Published August 5, 2022

After a two year hiatus, The Blue Angels are returning to Seattle for the Boeing Seafair Air Show Aug. 5-7 during which they'll fly a new combat jet: the F/A-18 Super Hornet. It's a larger version of the F/A-18 Hornet that the Blue Angels flew for the past 34 years. Both Hornets are twin-engine, supersonic, carrier-cable combat aircraft, but the Super Hornet has greater fuel storage and more powerful engines that produces 22,000 lbs/st of thrust, 4,300 more than the old Hornet’s engines. The Super Hornet can also fly 40% farther, remain on station 80% longer and carry up to 17,700 pounds of weapons; the Hornet can carry 14,000 pounds.

Boeing F/A-18 Super Hornet

Single- and two-seat, twin-engine strike fighter
LENGTH: 60.3 feet
WING SPAN: 44 feet, 7 inches
MAXIMUM SPEED: Mach 1.8 (1,190 mph)

Combat aircraft

The Blue Angel F/A-18s are combat aircraft. The only modifications made to them are: Nose cannon removed, a smoke-oil tank installed and a spring installed on the stick for better formation and inverted flying. They can be made combat ready within 72 hours.

Super Hornet noise

The Super Hornet aircraft can surpass the speed of sound, creating a sonic boom. The Blue Angels are not authorized to and do not exceed the speed of sound at an air show.

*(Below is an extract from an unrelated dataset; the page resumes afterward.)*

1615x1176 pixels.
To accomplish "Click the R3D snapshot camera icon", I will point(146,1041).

TOP AIR-SHOW SPEED: 700 mph (just under Mach 1 for the Sneak Pass maneuver)
SLOWEST SPEED: about 120 mph

2020 - 1986

Boeing F/A-18 Hornet

Single- and two-seat, twin-engine strike fighter LENGTH: 56 feet
WING SPAN: 40 feet, 4 inches
MAXIMUM SPEED: Mach 1.7 (1,304 mph)

1974 - 1986

McDonnell Douglas A-4F Skyhawk II

Single-seat, single-engine, subsonic, carrier-capable attack aircraft
LENGTH: 40 feet
WING SPAN: 27 feet, 5 inches
SPEED: 674 mph

1969 - 1974

McDonnell Douglas F-4J Phantom II

Two-seat, twin-engine, all-weather, carrier-capable fighter-bomber aircraft
LENGTH: 63 feet
WING SPAN: 38 feet, 4 inches
SPEED: Mach 2.23 (1,711 mph)

1970: The Blue Angels received a Lockheed Martin C-130. It became the team’s official chaperone, “Fat Albert.” The C-130 not only transports equipment, it has become the opening aerial act for the Blue Angels.

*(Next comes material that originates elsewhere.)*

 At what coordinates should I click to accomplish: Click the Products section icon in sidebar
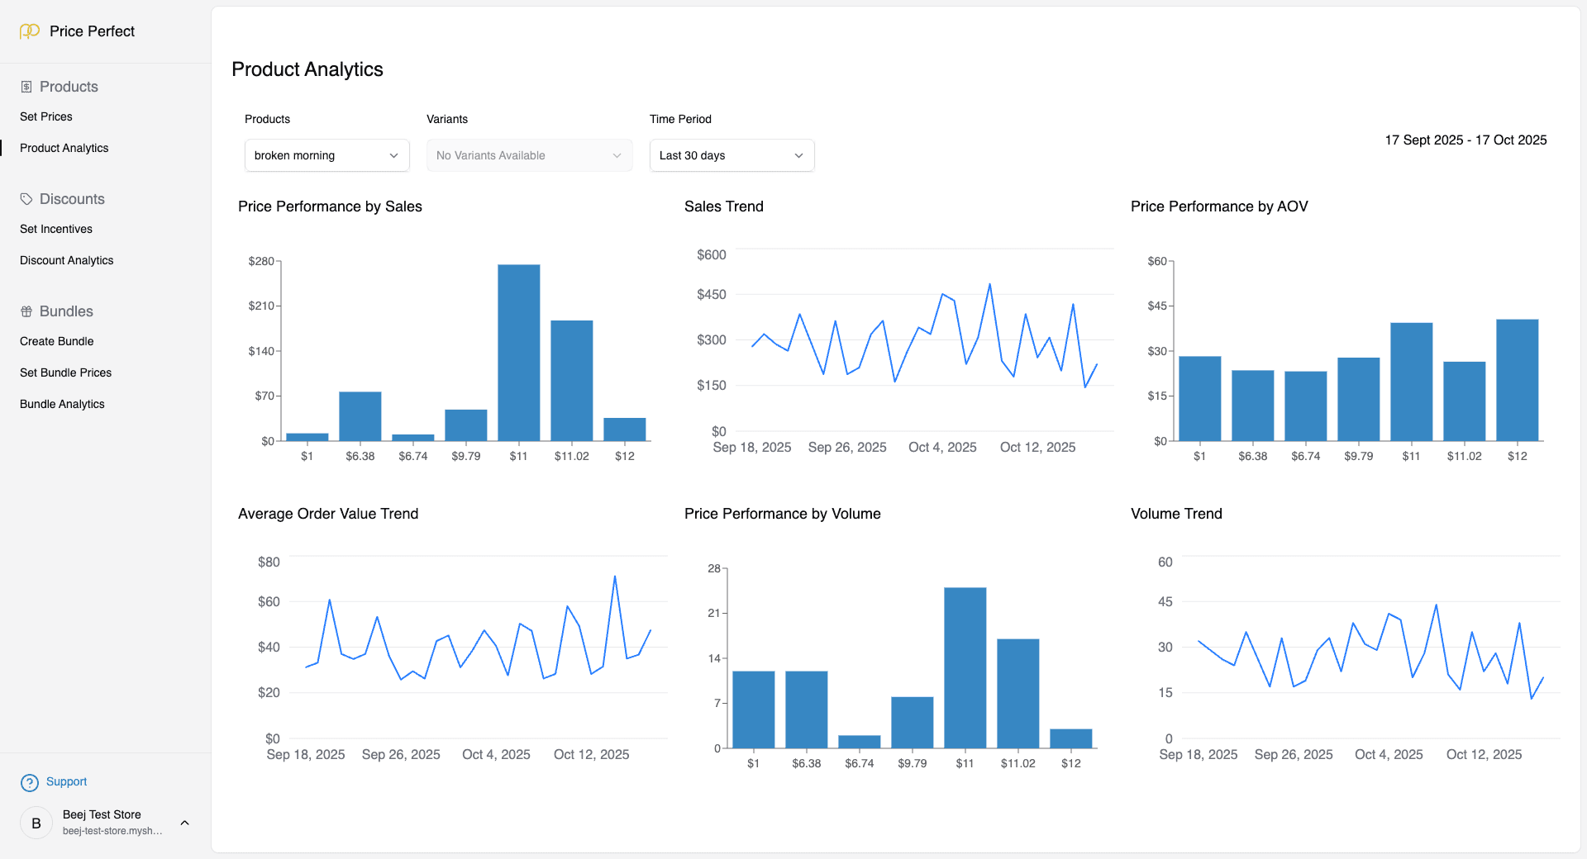pos(26,86)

1972: The Blue Angels made their first Seafair appearance. They have returned regularly since, except for 1995, 2013, 2020 and 2021.

1955 - 1957

Grumman F11F Tiger

(1st supersonic jet)
Single-seat, single-engine, carrier-based fighter
LENGTH: 46 feet, 11 inches
WING SPAN: 31 feet, 7 inches
SPEED: Mach 1.1 (844 mph)

1951 - 1955

Grumman F9F-8 Cougar

Single-seat, single-engine fighter
First swept-wing airplane flown by the Blue Angels
LENGTH: 42 feet, 2 inches
WING SPAN: 34 feet, 5 inches
SPEED: 647 mph

1951 - 1955

Grumman F9F-5 Panther

Single-seat, single-engine, carrier-basedfighter-bomber
LENGTH: 38 feet, 10 inches
WING SPAN: 38 feet
SPEED: 604 mph

1949 - 1950

Grumman F9F-2 Panther

(1st successful U.S. carrier-based jet)
Single-seat, single-engine, carrier-based jet fighter
LENGTH: 37 feet, 5 inches
WING SPAN: 38 feet
SPEED: 575 mph

1946 - 1949

Grumman F8F Bearcat

Single-seat, single-engine, prop-driven, carrier-based fighter
LENGTH: 28 feet, 3 inches
WING SPAN: 35 feet, 10 inches
SPEED: 421 mph

1946 (June-August)

Grumman F6F Hellcat

Single-seat, single-engine, prop-driven, carrier-based fighter
LENGTH: 33 feet, 7 inches
WING SPAN: 42 feet, 10 inches
SPEED: 376 mph

June 15, 1946: The United States Navy Flight Exhibition Team’s first demonstration show took place at Naval Air Station Jacksonville, Florida.

July 1946: The Navy Flight Exhibition Team was introduced as the “Blue Angels” at an airshow in Omaha, Nebraska.